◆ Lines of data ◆
========================

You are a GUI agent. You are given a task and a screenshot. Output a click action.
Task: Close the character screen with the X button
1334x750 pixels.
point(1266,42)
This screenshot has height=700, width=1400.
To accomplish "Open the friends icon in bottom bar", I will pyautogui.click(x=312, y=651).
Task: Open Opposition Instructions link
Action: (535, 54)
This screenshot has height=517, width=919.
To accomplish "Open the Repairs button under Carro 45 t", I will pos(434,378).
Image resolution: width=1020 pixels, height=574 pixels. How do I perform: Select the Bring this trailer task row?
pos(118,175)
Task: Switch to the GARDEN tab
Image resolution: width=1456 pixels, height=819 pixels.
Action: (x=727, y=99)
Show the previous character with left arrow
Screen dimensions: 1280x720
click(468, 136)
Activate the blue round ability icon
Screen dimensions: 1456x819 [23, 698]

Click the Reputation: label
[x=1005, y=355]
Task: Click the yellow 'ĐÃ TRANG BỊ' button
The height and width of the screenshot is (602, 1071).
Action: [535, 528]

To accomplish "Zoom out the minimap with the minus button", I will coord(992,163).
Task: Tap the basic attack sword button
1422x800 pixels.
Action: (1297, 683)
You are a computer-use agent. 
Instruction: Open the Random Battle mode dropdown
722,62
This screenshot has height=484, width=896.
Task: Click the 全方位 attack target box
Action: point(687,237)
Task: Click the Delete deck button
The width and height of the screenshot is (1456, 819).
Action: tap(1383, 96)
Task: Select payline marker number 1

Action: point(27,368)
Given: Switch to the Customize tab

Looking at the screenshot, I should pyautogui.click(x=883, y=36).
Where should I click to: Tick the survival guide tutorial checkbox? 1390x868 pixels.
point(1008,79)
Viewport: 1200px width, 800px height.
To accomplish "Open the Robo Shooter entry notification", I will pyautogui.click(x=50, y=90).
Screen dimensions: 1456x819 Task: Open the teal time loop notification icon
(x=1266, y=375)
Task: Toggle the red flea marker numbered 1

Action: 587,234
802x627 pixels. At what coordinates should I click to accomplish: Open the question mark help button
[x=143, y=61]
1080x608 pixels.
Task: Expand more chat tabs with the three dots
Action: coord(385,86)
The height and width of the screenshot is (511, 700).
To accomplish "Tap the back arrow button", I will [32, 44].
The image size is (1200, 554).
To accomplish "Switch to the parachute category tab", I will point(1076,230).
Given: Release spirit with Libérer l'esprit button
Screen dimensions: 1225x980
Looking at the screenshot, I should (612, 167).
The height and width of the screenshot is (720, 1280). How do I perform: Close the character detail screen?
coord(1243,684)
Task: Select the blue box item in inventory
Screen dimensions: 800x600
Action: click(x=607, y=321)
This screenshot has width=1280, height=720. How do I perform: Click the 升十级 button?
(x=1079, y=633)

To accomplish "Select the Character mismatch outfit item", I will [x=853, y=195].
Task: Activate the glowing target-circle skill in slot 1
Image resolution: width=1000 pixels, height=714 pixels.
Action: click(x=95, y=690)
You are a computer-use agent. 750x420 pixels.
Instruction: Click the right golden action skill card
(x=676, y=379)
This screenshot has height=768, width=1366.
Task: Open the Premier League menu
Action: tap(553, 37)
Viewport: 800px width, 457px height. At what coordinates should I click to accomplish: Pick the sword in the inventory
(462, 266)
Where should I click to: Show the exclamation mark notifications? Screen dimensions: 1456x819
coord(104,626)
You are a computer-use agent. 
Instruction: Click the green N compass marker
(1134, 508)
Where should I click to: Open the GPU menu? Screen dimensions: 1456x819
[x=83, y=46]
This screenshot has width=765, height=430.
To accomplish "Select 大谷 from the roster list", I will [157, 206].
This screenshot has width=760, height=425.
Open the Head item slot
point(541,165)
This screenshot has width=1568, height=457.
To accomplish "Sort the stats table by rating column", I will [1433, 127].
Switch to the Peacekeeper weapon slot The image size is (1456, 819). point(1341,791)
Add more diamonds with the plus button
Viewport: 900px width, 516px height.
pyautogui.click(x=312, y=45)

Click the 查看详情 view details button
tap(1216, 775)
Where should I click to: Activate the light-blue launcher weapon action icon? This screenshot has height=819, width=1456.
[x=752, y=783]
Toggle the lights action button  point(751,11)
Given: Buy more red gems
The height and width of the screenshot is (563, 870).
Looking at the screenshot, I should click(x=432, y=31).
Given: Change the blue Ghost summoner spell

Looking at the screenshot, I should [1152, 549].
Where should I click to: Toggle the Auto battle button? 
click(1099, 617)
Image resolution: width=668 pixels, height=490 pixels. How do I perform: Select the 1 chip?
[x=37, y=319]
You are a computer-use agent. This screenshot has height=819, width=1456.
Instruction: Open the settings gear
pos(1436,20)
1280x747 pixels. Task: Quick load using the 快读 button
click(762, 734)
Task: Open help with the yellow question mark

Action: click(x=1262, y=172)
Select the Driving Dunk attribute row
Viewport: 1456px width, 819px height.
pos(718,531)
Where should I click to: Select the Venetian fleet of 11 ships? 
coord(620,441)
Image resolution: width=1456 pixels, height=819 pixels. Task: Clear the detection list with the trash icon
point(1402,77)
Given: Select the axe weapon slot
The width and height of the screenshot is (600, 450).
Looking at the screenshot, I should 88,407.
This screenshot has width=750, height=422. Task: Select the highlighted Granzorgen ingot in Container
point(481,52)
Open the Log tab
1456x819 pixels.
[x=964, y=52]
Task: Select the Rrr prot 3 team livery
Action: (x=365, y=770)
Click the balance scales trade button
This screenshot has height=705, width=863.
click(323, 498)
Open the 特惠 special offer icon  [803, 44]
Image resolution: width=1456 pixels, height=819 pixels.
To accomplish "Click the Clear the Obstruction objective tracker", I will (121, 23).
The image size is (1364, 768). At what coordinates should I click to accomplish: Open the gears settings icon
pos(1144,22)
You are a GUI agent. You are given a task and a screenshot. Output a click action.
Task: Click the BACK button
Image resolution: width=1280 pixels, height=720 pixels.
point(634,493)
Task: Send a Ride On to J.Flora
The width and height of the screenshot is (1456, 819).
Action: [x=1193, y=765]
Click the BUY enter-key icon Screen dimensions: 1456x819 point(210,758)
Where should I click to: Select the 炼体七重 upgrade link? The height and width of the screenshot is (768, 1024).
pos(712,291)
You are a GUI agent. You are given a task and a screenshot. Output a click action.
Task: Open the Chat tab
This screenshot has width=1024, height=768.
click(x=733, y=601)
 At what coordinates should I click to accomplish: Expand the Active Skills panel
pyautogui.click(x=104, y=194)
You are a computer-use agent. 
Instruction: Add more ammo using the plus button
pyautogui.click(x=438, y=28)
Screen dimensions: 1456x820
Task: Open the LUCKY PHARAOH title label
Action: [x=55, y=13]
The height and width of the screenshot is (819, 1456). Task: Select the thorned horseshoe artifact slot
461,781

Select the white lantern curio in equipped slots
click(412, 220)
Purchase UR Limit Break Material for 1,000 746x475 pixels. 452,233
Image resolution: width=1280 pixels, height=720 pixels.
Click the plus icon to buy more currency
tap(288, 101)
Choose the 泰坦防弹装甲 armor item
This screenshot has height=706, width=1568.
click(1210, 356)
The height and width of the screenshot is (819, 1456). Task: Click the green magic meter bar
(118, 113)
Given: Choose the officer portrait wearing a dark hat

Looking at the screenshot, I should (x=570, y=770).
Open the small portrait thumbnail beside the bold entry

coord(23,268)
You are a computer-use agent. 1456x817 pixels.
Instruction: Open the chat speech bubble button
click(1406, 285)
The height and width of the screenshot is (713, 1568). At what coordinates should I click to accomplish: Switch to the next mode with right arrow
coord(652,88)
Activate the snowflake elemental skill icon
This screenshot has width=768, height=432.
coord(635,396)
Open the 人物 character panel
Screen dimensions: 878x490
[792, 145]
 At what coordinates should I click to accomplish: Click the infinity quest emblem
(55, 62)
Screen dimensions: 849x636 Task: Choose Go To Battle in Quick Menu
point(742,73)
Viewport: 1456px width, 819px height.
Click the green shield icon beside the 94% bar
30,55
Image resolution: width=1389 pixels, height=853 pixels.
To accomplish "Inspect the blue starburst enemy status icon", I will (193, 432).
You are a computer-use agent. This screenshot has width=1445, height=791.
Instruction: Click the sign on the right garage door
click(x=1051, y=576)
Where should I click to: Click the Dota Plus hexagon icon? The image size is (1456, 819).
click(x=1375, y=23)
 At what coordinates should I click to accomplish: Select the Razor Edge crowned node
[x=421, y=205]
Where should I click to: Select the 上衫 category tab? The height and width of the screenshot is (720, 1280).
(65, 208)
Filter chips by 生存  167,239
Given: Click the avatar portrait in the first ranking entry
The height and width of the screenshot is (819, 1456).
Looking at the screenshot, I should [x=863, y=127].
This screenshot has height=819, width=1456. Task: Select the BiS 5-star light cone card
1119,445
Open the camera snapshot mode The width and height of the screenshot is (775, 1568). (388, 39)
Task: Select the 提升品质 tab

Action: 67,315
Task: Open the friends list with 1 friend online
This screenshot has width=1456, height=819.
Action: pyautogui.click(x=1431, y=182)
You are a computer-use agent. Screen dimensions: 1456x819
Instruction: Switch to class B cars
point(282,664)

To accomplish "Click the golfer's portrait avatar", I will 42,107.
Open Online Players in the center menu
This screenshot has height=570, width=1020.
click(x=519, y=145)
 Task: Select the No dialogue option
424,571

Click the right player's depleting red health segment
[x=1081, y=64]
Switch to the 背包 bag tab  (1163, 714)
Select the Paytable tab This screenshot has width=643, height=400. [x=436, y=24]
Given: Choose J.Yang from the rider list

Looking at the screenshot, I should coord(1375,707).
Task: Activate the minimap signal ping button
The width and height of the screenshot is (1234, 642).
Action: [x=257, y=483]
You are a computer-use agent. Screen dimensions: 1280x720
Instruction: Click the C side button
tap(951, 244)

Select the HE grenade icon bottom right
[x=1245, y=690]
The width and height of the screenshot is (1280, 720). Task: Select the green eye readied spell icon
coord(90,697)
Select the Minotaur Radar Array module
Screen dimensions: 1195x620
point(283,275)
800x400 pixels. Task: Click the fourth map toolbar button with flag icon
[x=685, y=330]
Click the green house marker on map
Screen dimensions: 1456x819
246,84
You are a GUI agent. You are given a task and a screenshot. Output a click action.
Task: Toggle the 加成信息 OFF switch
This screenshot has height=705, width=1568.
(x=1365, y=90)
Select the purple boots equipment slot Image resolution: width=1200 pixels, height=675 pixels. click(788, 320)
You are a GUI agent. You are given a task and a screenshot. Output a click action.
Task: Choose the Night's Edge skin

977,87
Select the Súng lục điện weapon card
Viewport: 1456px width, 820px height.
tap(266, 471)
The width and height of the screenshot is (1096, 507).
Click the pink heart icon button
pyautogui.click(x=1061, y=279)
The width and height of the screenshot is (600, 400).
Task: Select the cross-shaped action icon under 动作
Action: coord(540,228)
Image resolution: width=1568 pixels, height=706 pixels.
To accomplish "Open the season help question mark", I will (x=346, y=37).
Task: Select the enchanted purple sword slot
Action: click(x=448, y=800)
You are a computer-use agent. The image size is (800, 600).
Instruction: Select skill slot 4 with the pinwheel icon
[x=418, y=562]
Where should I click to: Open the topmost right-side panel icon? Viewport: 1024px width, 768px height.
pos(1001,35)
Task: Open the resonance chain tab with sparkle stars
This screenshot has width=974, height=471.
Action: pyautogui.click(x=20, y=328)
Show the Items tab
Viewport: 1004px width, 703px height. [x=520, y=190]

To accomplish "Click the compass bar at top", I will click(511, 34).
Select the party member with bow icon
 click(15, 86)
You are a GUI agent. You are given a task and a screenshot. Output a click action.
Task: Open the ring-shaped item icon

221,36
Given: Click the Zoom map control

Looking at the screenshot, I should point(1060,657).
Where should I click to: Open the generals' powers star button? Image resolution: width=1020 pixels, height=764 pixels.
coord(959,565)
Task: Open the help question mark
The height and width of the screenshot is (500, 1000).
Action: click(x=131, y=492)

========================

◆ DIRECTIONS FOR THIS TASK ◆
Write out the rows above word for word, starting with the line containing "Image resolution: width=1389" and ending with the line containing "[x=421, y=205]", including both of those lines.

◆ EXERCISE RESPONSE ◆
Image resolution: width=1389 pixels, height=853 pixels.
To accomplish "Inspect the blue starburst enemy status icon", I will (193, 432).
You are a computer-use agent. This screenshot has width=1445, height=791.
Instruction: Click the sign on the right garage door
click(x=1051, y=576)
Where should I click to: Click the Dota Plus hexagon icon? The image size is (1456, 819).
click(x=1375, y=23)
 At what coordinates should I click to accomplish: Select the Razor Edge crowned node
[x=421, y=205]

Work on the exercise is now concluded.